Today, we were a small group of women, like giggly gopis, charmed and enchanted by Brian's Krishna-like flute and digeridoo, and Marcus's infectous smile as he shared songs and dances honoring the voluptuous curves of the Divine Mother.
But kirtan events can be anything from a family gathering to a huge festival featuring famous kirtan wallas like Jai Uttal, Krishna Das, Shyam Das, Bhagavan Das, Deva Premal and Miten, Snatam Kaur, Karnamrita Dasi, Durga Das (David Newman) and many more.
Kirtan is sweet in a way you can't understand unless you've tried it. The same way you can't explain honey to someone who hasn't tasted it. It's Madhava....
Madhava is a name of Krishna meaning "Sweet as Honey", describing the irresistable allure of the divine.
One morsel of the All-Attractive One and you're hooked!I didn't always find Kirtan sweet.
When we were first introduced during my Sivananda Yoga Teacher Training I found it intruiging but strange.
The Sanskrit words got jumbled. I couldn't read the long strings of syllables fast enough to join in. I was sore from sitting crosslegged on the hard, rough, sloped cement floor of the temple and worse yet, like most people, I was brutally self conscious of my voice.
Sometimes the melodies were filled with dreamy longing or dripping with devotion I wasn't relating to. Sometimes the tamborines and droney harmonium were just too clattery and wierd.
And sometimes the songs made me feel things... things I wasn't aware I was feeling... good or bad, happy or sad, the kirtan drew it out.
Soon enough, like commercial jingles, the tunes got stuck in my head. I started to have favorites. They started to mean something to me. The taste of the divine name was growing on me.
It stopped mattering to me whether or not my voice sounded "good". I realized that like the other practices of yoga, it wasn't about performance or perfection. It was a medium for transformation and I had lots of love and pain all mixed up together in my heart that needed an outlet.
Now my favorite ashram pastime is singing these love songs to God in the ocean of bliss and tears with my friends. In times of joy they are a celebration and in times of heartache and disappointment they are medicine.

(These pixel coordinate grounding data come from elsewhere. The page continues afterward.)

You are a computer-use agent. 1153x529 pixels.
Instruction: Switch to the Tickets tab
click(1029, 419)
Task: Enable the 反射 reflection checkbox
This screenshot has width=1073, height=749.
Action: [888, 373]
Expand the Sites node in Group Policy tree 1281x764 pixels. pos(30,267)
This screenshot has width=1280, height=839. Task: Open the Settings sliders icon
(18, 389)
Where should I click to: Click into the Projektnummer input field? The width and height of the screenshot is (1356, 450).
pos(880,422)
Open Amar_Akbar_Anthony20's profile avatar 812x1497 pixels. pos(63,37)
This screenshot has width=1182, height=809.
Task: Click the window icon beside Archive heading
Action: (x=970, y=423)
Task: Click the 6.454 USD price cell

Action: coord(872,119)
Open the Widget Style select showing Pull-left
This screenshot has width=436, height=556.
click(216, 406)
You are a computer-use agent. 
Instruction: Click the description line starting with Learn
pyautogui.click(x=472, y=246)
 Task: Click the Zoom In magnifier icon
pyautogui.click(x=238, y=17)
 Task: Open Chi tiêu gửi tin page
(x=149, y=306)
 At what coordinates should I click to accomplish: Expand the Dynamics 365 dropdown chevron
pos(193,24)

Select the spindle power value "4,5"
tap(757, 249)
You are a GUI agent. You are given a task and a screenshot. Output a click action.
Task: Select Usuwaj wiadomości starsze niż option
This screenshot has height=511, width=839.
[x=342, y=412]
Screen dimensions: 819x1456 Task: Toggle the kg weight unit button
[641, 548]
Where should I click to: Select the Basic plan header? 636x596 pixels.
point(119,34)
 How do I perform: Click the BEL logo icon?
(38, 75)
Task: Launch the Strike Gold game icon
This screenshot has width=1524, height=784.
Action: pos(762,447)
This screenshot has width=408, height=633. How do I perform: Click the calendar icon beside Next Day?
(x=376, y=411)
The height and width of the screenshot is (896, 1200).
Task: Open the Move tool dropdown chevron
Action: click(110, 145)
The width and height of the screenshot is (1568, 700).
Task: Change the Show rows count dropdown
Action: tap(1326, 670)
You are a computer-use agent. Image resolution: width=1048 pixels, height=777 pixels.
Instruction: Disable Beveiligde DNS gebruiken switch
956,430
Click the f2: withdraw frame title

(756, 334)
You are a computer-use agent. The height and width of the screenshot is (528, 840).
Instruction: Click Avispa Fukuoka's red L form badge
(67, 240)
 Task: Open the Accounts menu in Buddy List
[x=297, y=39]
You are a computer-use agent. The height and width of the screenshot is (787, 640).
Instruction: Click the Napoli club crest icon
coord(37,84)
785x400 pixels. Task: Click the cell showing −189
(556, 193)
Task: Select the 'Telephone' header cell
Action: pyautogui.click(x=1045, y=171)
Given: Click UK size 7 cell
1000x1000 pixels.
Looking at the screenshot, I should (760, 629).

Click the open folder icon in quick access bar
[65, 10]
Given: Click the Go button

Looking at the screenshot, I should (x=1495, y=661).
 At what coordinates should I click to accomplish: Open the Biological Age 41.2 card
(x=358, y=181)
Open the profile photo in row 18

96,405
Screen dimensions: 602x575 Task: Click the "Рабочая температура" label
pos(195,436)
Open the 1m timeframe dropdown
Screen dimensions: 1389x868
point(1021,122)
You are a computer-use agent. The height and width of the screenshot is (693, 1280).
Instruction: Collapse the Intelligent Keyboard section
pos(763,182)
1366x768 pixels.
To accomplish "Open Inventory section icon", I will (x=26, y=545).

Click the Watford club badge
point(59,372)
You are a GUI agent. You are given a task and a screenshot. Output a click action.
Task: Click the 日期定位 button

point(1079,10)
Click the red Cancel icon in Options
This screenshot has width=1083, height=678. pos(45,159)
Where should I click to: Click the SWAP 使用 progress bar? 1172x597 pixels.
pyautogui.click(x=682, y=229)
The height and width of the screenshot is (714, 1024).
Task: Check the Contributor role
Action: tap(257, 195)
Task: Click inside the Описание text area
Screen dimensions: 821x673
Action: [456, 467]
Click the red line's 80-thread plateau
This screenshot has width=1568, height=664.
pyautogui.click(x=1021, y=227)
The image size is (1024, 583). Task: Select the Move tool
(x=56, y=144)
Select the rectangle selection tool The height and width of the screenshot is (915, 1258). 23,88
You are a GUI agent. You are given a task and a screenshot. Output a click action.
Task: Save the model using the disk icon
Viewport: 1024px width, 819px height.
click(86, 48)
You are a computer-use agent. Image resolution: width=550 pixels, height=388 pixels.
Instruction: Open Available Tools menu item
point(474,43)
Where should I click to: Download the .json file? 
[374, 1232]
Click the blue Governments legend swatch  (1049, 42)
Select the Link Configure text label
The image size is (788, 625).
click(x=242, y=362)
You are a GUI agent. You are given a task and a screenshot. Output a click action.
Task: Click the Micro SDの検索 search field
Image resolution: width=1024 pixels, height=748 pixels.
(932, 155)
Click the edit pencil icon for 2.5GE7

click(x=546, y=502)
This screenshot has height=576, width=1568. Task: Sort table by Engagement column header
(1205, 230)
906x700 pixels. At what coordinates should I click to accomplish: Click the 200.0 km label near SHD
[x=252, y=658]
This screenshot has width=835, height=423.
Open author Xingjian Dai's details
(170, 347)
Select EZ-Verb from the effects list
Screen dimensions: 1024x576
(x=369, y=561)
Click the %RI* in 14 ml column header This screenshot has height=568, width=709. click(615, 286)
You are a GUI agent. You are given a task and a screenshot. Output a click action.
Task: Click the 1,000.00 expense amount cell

Kirtan lets us express ourselves and our emotions without indulging in or having to share our personal stories. We can be in community with friends or strangers regardless of our mood, and lift our spirits by actually loosening knots around the Anahata Chakra.
In other words, in kirtan we can literally sing our hearts out!
It was super sweet today to be part of the Stony Plain Sangha! As sweet as honey in fact... or rather Lacie's artisan raw chocolate!
Thank you, it was wonderful, I can't wait for the next one!